Washington, DC- Today, U.S. Senator Bob Casey (D-Pa) highlighted a new report showing the consequences of defaulting on the nation’s debt. The report is being released by the Joint Economic Committee (JEC), of which Casey is a member and former Chairman, and details the negative impact that a default could have on the state’s economy and jobs.
“We cannot afford another manufactured debt limit crisis,” said Senator Casey. “Raising the debt limit allows the government to pay for spending Congress has already obligated. The consequences of default will have long-lasting adverse effects on the economy and American families. I urge Congress to end this episode of brinksmanship and come together and pass a clean debt limit as soon as possible.”
As the JEC report highlights, there is broad agreement among economic and business leaders that Congress must raise the debt ceiling and avoid default. Vanguard economists estimated that the last debt ceiling debate resulted in an economic loss of $112 billion over the last two years, and the GAO has estimated the costs to the government alone are $1.3 billion. Another episode of brinkmanship over the debt ceiling would increase economic uncertainty and have a lasting impact on jobs, even if the limit is eventually raised.
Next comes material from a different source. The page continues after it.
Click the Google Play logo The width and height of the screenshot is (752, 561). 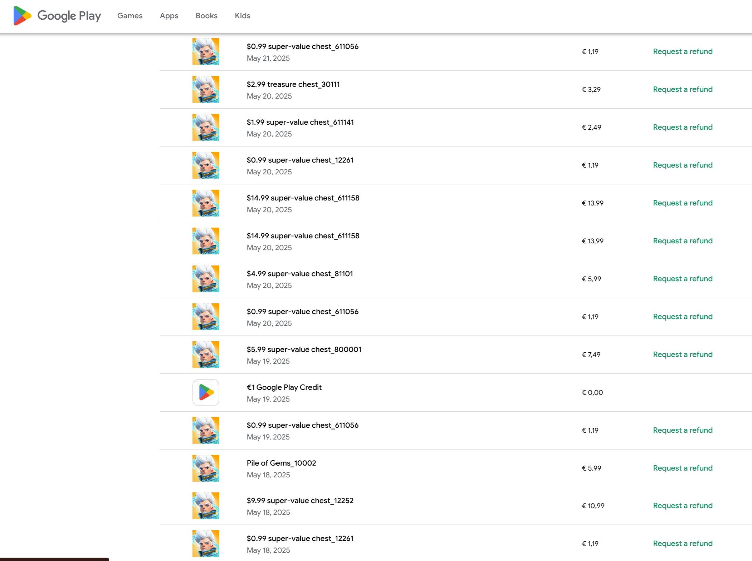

The JEC report also shows that the last debt ceiling debate had a dramatic effect on consumer confidence. Confidence fell more than after the collapse of Lehman Brothers in 2008, and did not fully recover until January 2012. During the last debt ceiling crisis, the Dow dropped 2000 points and the US credit rating was downgraded. A drop in the stock market means lost savings for Americans. A harmed credit rating means more expensive credit, which translates to higher costs for housing, education and other critical household expenses. The report and executive summary is attached.